Write out every record below exactly as it appears.

Start of Exercise data

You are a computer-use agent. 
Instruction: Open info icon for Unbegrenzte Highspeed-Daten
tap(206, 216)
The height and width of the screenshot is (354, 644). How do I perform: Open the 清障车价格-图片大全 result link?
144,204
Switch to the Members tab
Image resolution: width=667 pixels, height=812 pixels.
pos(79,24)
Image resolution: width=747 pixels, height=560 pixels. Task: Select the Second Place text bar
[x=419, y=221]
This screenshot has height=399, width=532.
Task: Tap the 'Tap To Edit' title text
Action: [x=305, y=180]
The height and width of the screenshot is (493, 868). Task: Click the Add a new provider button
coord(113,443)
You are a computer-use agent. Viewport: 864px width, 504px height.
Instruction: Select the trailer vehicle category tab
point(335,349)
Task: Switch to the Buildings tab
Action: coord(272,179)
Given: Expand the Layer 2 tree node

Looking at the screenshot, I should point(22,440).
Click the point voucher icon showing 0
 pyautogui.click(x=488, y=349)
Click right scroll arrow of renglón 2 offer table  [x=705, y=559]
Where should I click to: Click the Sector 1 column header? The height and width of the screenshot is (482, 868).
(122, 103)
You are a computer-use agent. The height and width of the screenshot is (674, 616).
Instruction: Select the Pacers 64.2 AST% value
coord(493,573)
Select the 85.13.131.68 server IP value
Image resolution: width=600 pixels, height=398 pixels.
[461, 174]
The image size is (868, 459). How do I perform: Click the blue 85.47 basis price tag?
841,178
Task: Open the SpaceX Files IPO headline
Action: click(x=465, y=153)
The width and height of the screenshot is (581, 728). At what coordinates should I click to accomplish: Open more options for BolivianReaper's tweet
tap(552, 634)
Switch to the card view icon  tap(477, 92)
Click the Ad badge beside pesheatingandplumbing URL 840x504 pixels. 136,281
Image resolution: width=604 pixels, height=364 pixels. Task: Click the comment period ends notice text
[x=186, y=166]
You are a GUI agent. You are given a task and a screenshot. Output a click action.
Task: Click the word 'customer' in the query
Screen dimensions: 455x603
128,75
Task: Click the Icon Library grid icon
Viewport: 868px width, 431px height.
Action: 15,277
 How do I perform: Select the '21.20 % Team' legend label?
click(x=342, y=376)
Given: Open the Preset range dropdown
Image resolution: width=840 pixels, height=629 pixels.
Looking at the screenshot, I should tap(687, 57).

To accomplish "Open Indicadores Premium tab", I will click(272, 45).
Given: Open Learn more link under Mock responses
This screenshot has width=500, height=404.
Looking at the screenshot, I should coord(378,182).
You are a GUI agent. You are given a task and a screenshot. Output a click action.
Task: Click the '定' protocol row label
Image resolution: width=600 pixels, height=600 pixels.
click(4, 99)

End of Exercise data

### Response
You are a computer-use agent. 
Instruction: Open info icon for Unbegrenzte Highspeed-Daten
tap(206, 216)
The height and width of the screenshot is (354, 644). How do I perform: Open the 清障车价格-图片大全 result link?
144,204
Switch to the Members tab
Image resolution: width=667 pixels, height=812 pixels.
pos(79,24)
Image resolution: width=747 pixels, height=560 pixels. Task: Select the Second Place text bar
[x=419, y=221]
This screenshot has height=399, width=532.
Task: Tap the 'Tap To Edit' title text
Action: [x=305, y=180]
The height and width of the screenshot is (493, 868). Task: Click the Add a new provider button
coord(113,443)
You are a computer-use agent. Viewport: 864px width, 504px height.
Instruction: Select the trailer vehicle category tab
point(335,349)
Task: Switch to the Buildings tab
Action: coord(272,179)
Given: Expand the Layer 2 tree node

Looking at the screenshot, I should point(22,440).
Click the point voucher icon showing 0
 pyautogui.click(x=488, y=349)
Click right scroll arrow of renglón 2 offer table  [x=705, y=559]
Where should I click to: Click the Sector 1 column header? The height and width of the screenshot is (482, 868).
(122, 103)
You are a computer-use agent. The height and width of the screenshot is (674, 616).
Instruction: Select the Pacers 64.2 AST% value
coord(493,573)
Select the 85.13.131.68 server IP value
Image resolution: width=600 pixels, height=398 pixels.
[461, 174]
The image size is (868, 459). How do I perform: Click the blue 85.47 basis price tag?
841,178
Task: Open the SpaceX Files IPO headline
Action: click(x=465, y=153)
The width and height of the screenshot is (581, 728). At what coordinates should I click to accomplish: Open more options for BolivianReaper's tweet
tap(552, 634)
Switch to the card view icon  tap(477, 92)
Click the Ad badge beside pesheatingandplumbing URL 840x504 pixels. 136,281
Image resolution: width=604 pixels, height=364 pixels. Task: Click the comment period ends notice text
[x=186, y=166]
You are a GUI agent. You are given a task and a screenshot. Output a click action.
Task: Click the word 'customer' in the query
Screen dimensions: 455x603
128,75
Task: Click the Icon Library grid icon
Viewport: 868px width, 431px height.
Action: 15,277
 How do I perform: Select the '21.20 % Team' legend label?
click(x=342, y=376)
Given: Open the Preset range dropdown
Image resolution: width=840 pixels, height=629 pixels.
Looking at the screenshot, I should tap(687, 57).

To accomplish "Open Indicadores Premium tab", I will click(272, 45).
Given: Open Learn more link under Mock responses
This screenshot has width=500, height=404.
Looking at the screenshot, I should coord(378,182).
You are a GUI agent. You are given a task and a screenshot. Output a click action.
Task: Click the '定' protocol row label
Image resolution: width=600 pixels, height=600 pixels.
click(4, 99)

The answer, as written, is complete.